== Directive ==
Retype the material from the line containing "Click the Add" through the line containing "coord(406,24)", inclusive, with each line reproduced as it stands.

== Source data ==
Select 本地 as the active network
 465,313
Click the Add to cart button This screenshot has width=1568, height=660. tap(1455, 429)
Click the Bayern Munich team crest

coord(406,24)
...
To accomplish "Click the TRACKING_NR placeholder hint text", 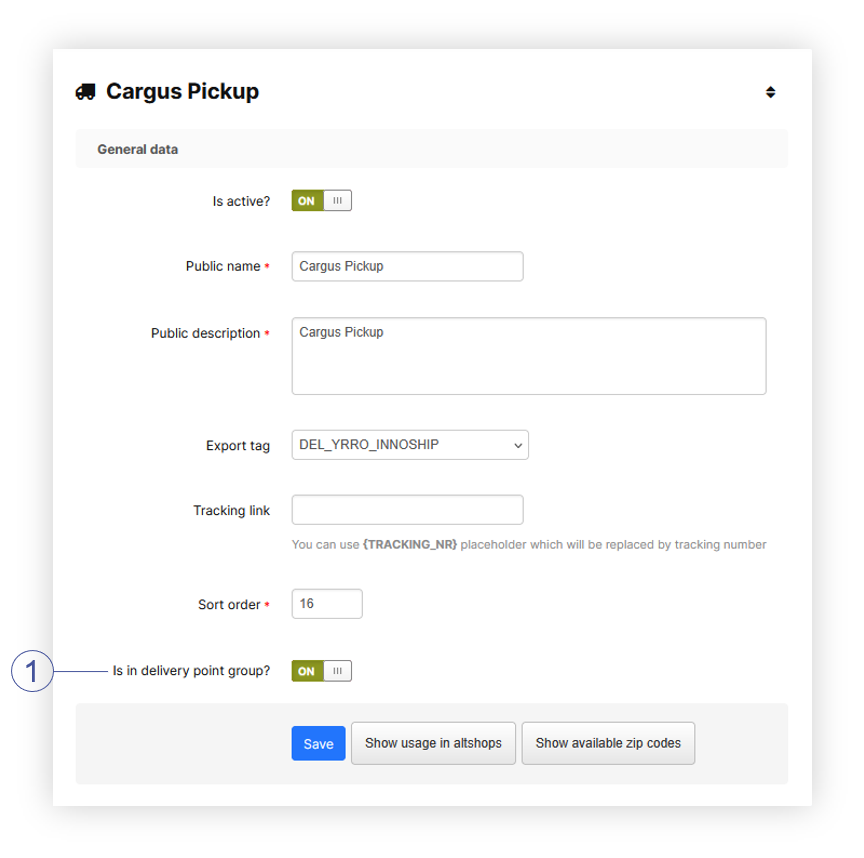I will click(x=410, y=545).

== Problem solution ==
Click the Add to cart button This screenshot has width=1568, height=660. tap(1455, 429)
Click the Bayern Munich team crest

coord(406,24)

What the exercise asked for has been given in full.